«Seine Exzellenz der Android» – Hochaktueller Roman zur KI- und Transhumanismus-Forschung

ChatGPT, Künstliche Intelligenz, Transhumanismus: Der Mensch gibt seine Souveränität zunehmend an Programme und Roboter ab. 2014 veranschaulichte bereits Alex Garlands Film «Ex Machina», in welche Richtung es geht: Das künstlich intelligente Geschöpf emanzipiert sich von seinem Schöpfer und macht sich die Menschen auf der allegorischen Ebene untertan. Diese Idee ist nicht neu und reicht bis in das Jahr 1907 zurück, als der Wissenschaftsjournalist Leo Silberstein unter dem Pseudonym den Science-Fiction-Roman «Seine Exzellenz der Android» veröffentlichte. Der Westend Verlag hat ihn nun aufgrund der Aktualität neu aufgelegt.

Im Mittelpunkt der Geschichte steht der geniale Physiker und Ingenieur Frithjof Andersen, der einen vollkommenen Androiden konstruiert. Unzählige, ineinandergreifende, mechanische, chemisch-physikalische und mathematische Operationen machen es möglich, dass ihn alle für einen echten Menschen halten. Er reagiert auf bestimmte Stichworte und ist in der Lage, Konversationselemente vorzutragen, sodass der Eindruck entsteht, es handele sich um selbstständig entwickelte Ansichten eines Individuums. Die Ausarbeitung dieser Qualitäten stellt für den genialen Wissenschaftler kein wirkliches Problem dar. Wenn er den Eingeweihten die Funktions- und Wirkungsweise dieser Programmierung erläutert, schimmert darin ein satirisches Menschenbild durch: „Jeder Durchschnittsmensch besitzt eine Anzahl von Ideen, eine beschränkte Zahl; die variiert er nach Belieben.“

Nur 20 leitende Grundideen

Der Mensch ist gar nicht so komplex, wie allgemein angenommen, so Andersen, der an einer anderen Stelle zu einem weiteren Seitenhieb ansetzt: „Je weniger Ideen ein Mensch hat und je ausschließlicher und intensiver er sich diesen wenigen widmet, desto mehr ist er Persönlichkeit, desto mehr Hervorragendes wird er leisten. Es ist also nichts einfacher, als einem Automaten vier oder sechs oder sagen wir 20 leitende Grundideen zu geben.“ Nicht nur die Art und Weise, wie Menschen sprechen und denken, berücksichtigt der Wissenschaftler bei der Erschaffung seines Androiden, sondern auch deren Gefühlswelt und Verhaltensformen: „Schweigen und Lächeln, das ist der Haupttrick! Und mein Automat ist damit reichlich ausgestattet: Schweigen und Lächeln!“

Dieser satirische Ton zieht sich durch den gesamten Roman und macht die Lektüre zu einem Vergnügen, was nicht nur an den witzigen Dialogen und kauzigen Figuren, sondern auch an der originellen Handlung liegt. Der Android büxt schließlich aus, als er alle Fähigkeiten erlangt, um in der Gesellschaft sein Unwesen zu treiben. Dazu kommt es schneller, als es seinem Schöpfer lieb ist: Der menschliche Automat macht rasant Karriere als Großindustrieller, wird vom König zum Minister ernannt und beginnt schließlich, einen Krieg vorzubereiten. Da erkennt Andersen, welches Unheil er mit seiner wissenschaftlichen Arbeit angerichtet hat.

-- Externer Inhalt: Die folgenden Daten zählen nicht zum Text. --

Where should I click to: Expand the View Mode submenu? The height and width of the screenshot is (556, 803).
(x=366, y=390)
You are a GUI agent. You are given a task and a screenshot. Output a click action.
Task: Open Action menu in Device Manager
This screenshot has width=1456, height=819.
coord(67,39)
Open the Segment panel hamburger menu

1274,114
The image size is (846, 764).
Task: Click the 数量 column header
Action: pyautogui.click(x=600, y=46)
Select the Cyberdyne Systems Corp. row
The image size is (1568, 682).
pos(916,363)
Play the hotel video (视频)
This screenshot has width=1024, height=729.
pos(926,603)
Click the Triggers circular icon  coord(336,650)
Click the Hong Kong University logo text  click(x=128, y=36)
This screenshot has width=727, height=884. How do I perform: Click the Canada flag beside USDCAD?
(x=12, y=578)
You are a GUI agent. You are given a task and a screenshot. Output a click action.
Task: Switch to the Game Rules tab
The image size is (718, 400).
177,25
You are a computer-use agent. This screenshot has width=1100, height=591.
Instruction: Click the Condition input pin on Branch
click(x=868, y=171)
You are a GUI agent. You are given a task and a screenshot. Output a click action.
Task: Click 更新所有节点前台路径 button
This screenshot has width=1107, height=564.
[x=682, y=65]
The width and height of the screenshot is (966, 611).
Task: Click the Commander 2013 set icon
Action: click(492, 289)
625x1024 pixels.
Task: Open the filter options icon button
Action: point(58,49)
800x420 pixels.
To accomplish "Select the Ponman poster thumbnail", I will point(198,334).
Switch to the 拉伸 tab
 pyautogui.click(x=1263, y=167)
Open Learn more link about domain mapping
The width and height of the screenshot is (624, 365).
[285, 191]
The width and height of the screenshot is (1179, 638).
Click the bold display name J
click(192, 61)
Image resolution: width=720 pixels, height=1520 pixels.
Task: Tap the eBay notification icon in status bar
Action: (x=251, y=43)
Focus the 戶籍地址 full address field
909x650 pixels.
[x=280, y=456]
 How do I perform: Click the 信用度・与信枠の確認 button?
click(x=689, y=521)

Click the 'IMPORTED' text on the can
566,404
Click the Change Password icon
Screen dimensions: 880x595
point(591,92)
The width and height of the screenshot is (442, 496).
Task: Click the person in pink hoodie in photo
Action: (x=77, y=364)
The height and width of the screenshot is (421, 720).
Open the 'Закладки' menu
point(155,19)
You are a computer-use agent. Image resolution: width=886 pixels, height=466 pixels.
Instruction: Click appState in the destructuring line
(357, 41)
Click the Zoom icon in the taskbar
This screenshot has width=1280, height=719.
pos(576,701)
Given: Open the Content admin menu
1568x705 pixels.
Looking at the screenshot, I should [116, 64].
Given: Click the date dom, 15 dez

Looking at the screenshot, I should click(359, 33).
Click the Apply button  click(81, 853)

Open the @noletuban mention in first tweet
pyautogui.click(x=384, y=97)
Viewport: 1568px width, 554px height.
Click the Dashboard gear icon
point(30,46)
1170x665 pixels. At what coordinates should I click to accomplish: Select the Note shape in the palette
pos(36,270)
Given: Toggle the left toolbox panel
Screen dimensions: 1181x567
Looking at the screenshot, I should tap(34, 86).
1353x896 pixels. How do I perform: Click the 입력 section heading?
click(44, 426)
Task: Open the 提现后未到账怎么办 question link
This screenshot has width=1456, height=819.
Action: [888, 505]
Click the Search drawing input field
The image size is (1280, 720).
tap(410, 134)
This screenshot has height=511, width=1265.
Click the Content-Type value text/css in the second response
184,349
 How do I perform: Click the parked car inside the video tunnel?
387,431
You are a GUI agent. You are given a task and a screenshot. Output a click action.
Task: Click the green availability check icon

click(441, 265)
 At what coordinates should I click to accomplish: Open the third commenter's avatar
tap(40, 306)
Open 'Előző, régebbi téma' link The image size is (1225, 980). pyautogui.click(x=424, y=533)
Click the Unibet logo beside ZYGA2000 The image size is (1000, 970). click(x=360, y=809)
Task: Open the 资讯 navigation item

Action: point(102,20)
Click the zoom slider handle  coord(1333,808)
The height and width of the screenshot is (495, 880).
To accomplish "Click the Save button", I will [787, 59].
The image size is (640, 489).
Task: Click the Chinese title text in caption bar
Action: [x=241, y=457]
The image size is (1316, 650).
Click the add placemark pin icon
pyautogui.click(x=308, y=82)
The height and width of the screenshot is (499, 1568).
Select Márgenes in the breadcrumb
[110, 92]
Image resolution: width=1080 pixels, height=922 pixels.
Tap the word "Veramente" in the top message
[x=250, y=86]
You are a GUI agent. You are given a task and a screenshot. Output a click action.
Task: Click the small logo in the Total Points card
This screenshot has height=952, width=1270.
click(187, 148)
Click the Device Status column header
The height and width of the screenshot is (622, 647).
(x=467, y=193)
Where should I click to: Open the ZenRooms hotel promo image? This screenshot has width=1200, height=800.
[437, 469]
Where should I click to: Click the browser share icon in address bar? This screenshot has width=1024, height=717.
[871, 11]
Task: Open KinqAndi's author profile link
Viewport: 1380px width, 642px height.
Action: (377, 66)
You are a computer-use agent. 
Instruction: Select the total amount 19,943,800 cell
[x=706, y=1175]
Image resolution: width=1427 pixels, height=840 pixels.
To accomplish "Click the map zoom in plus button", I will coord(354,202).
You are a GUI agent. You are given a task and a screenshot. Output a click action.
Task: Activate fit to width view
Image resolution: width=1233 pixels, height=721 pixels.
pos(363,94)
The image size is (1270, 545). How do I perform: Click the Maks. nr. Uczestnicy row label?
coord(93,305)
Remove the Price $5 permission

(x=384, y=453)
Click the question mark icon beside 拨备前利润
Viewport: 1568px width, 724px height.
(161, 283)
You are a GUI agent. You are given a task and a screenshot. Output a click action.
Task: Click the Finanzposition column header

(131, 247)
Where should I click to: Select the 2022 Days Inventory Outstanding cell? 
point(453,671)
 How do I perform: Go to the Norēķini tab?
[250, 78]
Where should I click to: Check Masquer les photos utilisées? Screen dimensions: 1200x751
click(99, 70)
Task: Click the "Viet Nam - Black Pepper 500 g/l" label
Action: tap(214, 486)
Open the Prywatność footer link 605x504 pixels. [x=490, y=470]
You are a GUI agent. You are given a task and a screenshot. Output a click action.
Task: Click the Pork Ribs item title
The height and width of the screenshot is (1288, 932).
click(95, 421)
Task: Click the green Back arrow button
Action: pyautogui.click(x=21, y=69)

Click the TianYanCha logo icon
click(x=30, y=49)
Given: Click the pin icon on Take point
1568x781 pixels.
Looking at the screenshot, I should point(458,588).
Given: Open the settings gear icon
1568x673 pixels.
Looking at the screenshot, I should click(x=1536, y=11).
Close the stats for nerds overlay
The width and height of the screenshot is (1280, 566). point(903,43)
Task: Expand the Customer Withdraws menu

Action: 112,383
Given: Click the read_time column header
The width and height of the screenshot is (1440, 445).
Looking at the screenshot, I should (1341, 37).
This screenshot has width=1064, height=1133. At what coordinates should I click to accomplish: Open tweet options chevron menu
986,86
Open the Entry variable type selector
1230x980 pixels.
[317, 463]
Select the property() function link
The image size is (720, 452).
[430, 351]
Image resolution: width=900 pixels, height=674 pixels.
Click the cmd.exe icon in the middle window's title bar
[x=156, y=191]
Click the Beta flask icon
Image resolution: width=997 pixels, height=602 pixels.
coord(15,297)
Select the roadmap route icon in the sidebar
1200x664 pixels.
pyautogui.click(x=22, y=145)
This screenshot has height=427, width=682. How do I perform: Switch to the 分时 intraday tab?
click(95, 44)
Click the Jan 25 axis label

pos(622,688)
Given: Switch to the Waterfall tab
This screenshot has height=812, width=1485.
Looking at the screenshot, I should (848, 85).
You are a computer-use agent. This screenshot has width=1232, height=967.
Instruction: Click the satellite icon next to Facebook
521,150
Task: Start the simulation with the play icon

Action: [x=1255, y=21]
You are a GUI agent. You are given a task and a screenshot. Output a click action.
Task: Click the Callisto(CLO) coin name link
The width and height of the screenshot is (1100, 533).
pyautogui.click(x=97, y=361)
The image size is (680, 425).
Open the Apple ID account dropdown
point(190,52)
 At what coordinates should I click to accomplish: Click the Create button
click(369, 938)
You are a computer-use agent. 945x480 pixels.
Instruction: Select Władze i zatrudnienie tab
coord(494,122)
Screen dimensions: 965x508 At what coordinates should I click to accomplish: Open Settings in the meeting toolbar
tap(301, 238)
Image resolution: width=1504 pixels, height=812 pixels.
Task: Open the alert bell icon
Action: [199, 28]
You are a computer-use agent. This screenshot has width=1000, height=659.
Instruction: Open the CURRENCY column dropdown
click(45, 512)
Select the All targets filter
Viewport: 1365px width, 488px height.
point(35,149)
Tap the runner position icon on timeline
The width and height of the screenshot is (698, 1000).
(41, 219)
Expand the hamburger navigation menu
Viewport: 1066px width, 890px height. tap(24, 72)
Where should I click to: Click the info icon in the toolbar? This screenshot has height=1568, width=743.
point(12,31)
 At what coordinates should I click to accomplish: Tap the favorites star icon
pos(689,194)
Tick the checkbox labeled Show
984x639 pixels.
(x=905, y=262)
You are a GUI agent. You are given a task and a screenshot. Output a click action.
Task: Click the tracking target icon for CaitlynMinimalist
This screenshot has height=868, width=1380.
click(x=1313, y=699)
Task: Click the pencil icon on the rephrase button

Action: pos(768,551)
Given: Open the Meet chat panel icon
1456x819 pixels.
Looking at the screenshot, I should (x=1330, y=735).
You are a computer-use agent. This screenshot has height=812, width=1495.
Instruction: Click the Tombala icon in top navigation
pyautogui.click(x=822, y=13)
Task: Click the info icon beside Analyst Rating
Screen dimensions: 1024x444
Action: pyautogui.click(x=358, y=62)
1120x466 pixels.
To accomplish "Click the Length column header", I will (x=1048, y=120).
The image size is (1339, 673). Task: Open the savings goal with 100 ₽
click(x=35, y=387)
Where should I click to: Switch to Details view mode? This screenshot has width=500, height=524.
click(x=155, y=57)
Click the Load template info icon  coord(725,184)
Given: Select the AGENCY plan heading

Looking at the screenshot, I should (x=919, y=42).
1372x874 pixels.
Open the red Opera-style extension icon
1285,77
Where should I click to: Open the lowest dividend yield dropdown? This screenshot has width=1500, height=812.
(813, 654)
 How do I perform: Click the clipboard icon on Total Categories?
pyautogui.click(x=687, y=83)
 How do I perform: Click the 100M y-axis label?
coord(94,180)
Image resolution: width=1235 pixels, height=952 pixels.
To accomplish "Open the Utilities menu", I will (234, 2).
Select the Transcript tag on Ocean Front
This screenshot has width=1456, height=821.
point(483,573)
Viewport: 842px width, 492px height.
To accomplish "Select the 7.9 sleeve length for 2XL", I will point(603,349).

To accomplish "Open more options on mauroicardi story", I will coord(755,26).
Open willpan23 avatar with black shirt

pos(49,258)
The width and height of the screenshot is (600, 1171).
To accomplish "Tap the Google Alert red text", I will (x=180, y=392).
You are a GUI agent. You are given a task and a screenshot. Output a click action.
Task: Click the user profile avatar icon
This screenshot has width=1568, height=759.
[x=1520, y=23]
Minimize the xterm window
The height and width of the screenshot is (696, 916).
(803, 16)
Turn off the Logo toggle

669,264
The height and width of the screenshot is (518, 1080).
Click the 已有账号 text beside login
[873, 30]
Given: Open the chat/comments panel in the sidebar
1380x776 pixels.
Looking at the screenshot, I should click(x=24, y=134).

Zu der gleichen Erkenntnis kam erst kürzlich der US-Unternehmer Elon Musk, der öffentlichkeitswirksam einen Stopp der KI-Forschung gefordert hat. Welche Gefahren darin lauern, demonstriert Gilberts Roman auf eindrückliche wie spielerische Weise. Er zeitigt einen Katharsis-Effekt, sorgt aber auch für angemessene Unterhaltung. Nebenbei baut der Autor herrliche Passagen ein, die wirken, als würde er das heutige Klima in Deutschland kommentieren. „Hoch oben sind Verbrechen, Dummheiten, Tollpatschigkeiten – Erfolge, Ruhmestitel, eintägige Unsterblichkeiten“, beschreibt Gilbert eine der weiblichen Figuren, die nicht glauben kann, dass die politische Obrigkeit jene Charakteristika aufweist. „Sie griff in ihrer Verzweiflung trostsuchend zu einem regierungsfreundlichen Blatte, ihrem Leibblatte, und sofort füllten sich ihre Augen mit Tränen.“ Besser kann man den heutigen Konformismus des größten Teils der Gesellschaft nicht zum Ausdruck bringen.